[begin Dataset content]

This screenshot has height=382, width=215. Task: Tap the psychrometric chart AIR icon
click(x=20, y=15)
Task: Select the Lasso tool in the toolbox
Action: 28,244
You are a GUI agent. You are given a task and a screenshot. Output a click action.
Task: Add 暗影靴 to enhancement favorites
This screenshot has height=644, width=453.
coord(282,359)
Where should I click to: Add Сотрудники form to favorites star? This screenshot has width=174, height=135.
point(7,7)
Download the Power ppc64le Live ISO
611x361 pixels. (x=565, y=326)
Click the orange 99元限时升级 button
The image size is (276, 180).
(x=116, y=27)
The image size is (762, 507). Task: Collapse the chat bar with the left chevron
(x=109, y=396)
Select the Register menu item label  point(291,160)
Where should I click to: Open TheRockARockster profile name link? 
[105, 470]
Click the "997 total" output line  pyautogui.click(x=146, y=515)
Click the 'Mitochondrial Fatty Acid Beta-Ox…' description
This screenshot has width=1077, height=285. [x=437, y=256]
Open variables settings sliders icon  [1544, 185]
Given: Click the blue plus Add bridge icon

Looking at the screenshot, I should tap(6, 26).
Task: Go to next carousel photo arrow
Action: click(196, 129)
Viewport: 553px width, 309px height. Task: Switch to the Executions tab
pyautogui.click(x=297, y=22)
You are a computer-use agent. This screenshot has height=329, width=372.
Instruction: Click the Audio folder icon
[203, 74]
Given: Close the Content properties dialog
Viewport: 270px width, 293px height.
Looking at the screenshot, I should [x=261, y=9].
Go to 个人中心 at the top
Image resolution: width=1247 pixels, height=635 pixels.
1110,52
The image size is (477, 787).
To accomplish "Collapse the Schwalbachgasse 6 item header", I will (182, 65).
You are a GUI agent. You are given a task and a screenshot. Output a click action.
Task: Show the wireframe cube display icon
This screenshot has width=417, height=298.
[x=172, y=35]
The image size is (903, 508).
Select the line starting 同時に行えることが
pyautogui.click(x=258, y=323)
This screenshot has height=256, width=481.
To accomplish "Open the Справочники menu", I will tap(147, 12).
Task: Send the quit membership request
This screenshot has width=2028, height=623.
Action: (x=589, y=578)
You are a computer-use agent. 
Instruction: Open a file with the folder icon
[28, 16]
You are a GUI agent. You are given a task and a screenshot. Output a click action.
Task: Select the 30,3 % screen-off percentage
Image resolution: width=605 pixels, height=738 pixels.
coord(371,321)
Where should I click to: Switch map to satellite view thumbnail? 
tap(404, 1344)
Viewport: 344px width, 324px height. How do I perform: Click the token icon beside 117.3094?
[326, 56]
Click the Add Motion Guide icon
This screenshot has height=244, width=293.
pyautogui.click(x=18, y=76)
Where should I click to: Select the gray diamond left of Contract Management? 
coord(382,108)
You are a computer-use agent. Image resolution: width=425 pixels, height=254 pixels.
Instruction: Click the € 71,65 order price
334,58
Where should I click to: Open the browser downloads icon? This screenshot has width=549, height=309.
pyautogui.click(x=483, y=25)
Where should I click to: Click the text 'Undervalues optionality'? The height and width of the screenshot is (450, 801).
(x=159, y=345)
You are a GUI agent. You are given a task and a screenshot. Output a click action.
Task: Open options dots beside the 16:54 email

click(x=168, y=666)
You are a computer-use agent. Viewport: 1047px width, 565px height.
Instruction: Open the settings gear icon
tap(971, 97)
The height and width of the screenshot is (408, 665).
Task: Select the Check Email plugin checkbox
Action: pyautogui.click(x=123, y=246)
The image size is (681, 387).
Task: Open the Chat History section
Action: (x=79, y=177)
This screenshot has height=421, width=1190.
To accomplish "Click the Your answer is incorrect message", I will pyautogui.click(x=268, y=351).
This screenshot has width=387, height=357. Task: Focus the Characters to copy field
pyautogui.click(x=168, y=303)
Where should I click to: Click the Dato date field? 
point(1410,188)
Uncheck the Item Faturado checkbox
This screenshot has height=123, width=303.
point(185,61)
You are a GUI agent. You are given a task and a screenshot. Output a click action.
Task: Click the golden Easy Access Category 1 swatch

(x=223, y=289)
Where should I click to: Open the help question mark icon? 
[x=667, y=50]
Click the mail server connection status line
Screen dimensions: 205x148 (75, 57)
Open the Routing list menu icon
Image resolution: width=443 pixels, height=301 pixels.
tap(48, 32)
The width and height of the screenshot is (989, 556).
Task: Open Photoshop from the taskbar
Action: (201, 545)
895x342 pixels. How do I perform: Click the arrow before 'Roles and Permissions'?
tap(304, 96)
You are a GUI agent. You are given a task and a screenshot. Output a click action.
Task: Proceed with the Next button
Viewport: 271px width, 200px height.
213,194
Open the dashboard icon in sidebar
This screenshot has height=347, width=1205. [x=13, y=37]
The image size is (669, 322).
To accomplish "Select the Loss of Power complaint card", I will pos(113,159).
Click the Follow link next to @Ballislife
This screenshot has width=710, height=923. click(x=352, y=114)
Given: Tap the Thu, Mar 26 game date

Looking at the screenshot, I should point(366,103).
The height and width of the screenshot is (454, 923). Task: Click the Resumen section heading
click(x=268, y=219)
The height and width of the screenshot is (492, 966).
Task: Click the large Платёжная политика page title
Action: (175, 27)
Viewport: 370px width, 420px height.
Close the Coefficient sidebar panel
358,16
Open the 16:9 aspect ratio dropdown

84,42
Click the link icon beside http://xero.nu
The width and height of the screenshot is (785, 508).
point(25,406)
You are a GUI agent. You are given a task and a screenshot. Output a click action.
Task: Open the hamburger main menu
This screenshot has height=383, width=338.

[end Dataset content]

-- Request --
List each line of the data above that contains the string "point". Case counts.

-- Correct result --
point(7,7)
Select the Register menu item label  point(291,160)
point(1410,188)
point(185,61)
Looking at the screenshot, I should point(366,103).
point(25,406)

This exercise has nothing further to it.